The Chargé in Japan (Caffery) to the Secretary of State

No. 211–E

Sir: With reference to my Despatch No. 179–E, of December 31. 1923,1 and to previous despatches reporting a recrudescence of agitation over the recent Supreme Court decisions in the West Coast land cases,2 I have the honor to report that, in answer to an interpellation (Enclosure l1) by Mr. Kayose Kikuo, a member of the Seiyukai party, the Government made the following written statement:

“1—Immediately after the United States Supreme Court’s decision regarding the alien landownership dispute was made known, the Imperial Government took steps to call the serious attention of the United States to its grave consequences3 and is now awaiting a reply from that Government.

2—The time is still premature for disclosing full details of the steps taken.

3—The Japanese agriculturists in America are bestowing their best consideration on the steps to be taken to save the situation. In view of this fact, the Government intends to wait and see the result of their deliberations, while causing the Japanese Consulates in the affected districts to give such help as is deemed appropriate.

4—All circumstances must be fully considered in deciding the propriety or otherwise of revising the Japanese-American treaty of commerce and navigation in force, and the Government is not yet in a position to state whether to revise it or not.

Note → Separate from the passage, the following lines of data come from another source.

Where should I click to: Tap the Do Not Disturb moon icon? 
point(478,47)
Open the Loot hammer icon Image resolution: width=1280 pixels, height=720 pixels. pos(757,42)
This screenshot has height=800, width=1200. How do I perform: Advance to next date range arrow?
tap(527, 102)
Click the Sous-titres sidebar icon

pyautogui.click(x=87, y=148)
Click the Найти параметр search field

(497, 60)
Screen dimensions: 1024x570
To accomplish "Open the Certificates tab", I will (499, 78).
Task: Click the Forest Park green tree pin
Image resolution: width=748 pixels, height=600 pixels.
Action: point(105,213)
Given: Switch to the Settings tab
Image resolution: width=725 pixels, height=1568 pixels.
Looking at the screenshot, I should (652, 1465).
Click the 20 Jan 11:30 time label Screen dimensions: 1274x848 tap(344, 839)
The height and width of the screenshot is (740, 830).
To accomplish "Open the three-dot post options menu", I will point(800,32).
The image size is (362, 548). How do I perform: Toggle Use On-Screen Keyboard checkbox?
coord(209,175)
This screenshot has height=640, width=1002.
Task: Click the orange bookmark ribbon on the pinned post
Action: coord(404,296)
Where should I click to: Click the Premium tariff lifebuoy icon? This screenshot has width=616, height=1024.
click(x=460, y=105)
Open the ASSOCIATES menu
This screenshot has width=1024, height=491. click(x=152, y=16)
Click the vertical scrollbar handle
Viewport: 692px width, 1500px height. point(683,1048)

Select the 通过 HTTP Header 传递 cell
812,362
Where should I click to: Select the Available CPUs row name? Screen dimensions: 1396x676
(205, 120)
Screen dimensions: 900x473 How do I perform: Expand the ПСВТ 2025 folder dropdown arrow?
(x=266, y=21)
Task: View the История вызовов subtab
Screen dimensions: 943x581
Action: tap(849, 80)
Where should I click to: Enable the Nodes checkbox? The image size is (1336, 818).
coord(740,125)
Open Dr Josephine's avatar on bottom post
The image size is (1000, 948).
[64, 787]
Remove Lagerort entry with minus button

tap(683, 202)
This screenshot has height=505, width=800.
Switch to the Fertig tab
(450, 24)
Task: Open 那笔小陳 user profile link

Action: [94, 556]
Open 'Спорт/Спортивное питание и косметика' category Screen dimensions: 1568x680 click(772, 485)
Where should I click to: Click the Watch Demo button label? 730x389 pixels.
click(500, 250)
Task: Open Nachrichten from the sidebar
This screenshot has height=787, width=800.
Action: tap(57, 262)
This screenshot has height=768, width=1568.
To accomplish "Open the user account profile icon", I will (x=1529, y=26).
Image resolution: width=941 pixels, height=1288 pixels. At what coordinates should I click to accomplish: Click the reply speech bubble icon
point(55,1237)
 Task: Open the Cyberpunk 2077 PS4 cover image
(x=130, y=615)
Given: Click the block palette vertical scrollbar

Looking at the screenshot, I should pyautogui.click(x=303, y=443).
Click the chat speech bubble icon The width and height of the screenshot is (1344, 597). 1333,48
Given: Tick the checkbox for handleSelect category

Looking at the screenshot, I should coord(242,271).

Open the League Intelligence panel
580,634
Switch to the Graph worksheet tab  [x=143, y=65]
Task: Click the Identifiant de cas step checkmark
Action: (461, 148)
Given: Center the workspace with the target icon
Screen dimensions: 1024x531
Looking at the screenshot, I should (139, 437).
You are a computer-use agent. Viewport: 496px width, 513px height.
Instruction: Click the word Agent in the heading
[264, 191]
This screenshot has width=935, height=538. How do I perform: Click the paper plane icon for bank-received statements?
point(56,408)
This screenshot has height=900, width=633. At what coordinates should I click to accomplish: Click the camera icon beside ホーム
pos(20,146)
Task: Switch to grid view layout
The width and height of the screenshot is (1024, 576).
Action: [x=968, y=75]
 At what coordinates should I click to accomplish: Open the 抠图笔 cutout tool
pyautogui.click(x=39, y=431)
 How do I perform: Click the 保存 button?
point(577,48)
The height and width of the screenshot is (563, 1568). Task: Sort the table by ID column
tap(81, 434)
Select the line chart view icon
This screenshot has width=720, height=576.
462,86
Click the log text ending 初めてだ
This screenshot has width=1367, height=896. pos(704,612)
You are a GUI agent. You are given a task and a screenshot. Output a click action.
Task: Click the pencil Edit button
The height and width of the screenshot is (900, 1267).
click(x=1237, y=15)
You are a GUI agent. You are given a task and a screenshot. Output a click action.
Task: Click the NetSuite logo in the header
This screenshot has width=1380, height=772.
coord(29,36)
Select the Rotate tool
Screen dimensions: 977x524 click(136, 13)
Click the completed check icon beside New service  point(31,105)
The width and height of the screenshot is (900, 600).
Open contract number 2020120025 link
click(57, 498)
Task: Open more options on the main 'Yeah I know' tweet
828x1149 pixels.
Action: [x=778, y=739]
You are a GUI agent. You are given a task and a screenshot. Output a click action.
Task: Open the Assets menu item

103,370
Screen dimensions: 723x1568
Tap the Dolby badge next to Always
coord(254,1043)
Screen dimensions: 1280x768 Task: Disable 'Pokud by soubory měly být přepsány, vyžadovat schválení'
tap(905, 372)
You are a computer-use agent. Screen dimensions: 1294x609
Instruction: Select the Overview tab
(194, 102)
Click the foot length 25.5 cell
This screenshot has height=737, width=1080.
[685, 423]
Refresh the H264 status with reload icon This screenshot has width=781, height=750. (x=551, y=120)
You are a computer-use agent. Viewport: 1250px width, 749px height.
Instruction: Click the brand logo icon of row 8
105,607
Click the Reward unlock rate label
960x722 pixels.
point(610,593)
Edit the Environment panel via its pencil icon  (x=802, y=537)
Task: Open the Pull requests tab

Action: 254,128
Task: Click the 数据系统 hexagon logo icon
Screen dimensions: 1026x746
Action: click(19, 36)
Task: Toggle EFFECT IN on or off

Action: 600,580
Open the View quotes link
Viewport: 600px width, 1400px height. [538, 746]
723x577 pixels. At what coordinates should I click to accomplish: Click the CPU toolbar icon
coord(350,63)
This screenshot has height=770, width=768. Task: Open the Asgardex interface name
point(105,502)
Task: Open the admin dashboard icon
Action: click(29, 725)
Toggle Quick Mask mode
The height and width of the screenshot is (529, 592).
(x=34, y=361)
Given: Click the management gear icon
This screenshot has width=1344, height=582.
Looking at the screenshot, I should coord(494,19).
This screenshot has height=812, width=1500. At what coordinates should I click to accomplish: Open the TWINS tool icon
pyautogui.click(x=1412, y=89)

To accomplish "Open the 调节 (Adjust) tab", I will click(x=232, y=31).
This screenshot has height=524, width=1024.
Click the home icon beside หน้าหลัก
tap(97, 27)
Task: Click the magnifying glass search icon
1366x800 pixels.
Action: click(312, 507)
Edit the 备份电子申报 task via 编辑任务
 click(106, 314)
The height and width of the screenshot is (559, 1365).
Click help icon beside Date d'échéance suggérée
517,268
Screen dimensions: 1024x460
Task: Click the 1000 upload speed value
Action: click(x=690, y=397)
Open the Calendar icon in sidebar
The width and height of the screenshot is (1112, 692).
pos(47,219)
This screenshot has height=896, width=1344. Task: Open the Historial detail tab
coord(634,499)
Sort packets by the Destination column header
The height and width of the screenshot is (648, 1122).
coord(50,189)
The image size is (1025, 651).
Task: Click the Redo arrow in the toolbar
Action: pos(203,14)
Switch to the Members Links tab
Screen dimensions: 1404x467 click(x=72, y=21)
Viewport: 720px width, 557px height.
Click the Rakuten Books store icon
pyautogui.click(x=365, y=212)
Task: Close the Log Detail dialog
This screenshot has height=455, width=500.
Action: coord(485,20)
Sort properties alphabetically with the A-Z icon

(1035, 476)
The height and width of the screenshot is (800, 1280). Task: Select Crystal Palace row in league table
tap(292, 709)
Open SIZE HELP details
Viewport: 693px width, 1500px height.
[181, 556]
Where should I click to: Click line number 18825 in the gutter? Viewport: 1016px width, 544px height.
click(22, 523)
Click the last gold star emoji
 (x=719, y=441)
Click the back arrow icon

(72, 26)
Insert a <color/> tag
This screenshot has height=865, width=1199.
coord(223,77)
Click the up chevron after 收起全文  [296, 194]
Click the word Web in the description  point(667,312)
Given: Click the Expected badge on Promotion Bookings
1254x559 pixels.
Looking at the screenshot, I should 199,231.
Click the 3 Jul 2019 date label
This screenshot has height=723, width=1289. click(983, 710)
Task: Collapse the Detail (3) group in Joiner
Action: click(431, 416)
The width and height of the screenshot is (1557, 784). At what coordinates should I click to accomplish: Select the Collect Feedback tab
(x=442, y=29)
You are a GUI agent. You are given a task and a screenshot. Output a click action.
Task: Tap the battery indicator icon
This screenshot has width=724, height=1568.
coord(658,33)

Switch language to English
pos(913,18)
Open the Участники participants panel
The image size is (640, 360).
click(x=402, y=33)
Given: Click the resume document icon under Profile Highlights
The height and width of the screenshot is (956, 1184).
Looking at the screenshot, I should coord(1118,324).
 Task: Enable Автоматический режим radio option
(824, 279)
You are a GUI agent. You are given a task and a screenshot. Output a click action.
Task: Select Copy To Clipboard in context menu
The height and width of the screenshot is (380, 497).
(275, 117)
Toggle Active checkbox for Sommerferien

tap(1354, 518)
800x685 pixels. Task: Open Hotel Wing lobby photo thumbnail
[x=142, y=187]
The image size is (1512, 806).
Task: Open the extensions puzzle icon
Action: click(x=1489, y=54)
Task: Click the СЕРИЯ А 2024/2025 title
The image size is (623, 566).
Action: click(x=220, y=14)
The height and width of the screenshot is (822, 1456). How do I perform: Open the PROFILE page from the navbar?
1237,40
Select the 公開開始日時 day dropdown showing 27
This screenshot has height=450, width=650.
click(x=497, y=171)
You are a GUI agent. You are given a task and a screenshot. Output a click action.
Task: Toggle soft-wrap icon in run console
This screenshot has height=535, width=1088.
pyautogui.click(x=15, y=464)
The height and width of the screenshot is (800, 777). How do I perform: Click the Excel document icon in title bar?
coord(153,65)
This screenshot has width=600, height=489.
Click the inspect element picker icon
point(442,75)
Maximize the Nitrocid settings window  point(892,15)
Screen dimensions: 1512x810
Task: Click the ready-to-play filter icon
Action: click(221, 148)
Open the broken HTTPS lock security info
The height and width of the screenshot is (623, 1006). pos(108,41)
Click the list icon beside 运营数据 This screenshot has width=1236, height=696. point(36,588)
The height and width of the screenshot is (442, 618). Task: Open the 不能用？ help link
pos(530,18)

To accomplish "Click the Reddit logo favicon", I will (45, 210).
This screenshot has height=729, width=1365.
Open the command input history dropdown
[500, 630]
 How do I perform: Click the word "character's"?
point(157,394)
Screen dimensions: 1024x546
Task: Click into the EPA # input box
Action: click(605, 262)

5—For the above-mentioned reason, the Government has not yet approached the United States Government on the matter, but it is now studying the problem.

Double Nationality

6—The Government recognises the need for enabling those who have secured foreign nationality by virtue of their having been born in those foreign countries to forsake Japanese nationality even in [Page 334] the case of men of over seventeen years old, and investigations are now being made with this end in view.

Japan’s Alien Land Law

7—The Government intends to enforce the alien landownership law promulgated in 1910 after due revision and the matter is now being studied.”

It is significant that the answer of the Government to the interpellation was subscribed to by the Foreign Office, the Home Office, and the War and Navy Departments which thus put themselves on record for the first time as being prepared to concede their claims for military service on children born in America of Japanese parents.

. . . . . . . . . . . . . .

I have [etc.]

Jefferson Caffery
  1. Not printed.
  2. See Foreign Relations, 1923, vol. ii, pp. 458 ff.
  3. Not printed.
  4. See memorandum of Dec. 4, 1923, from the Japanese Embassy, ibid., 460.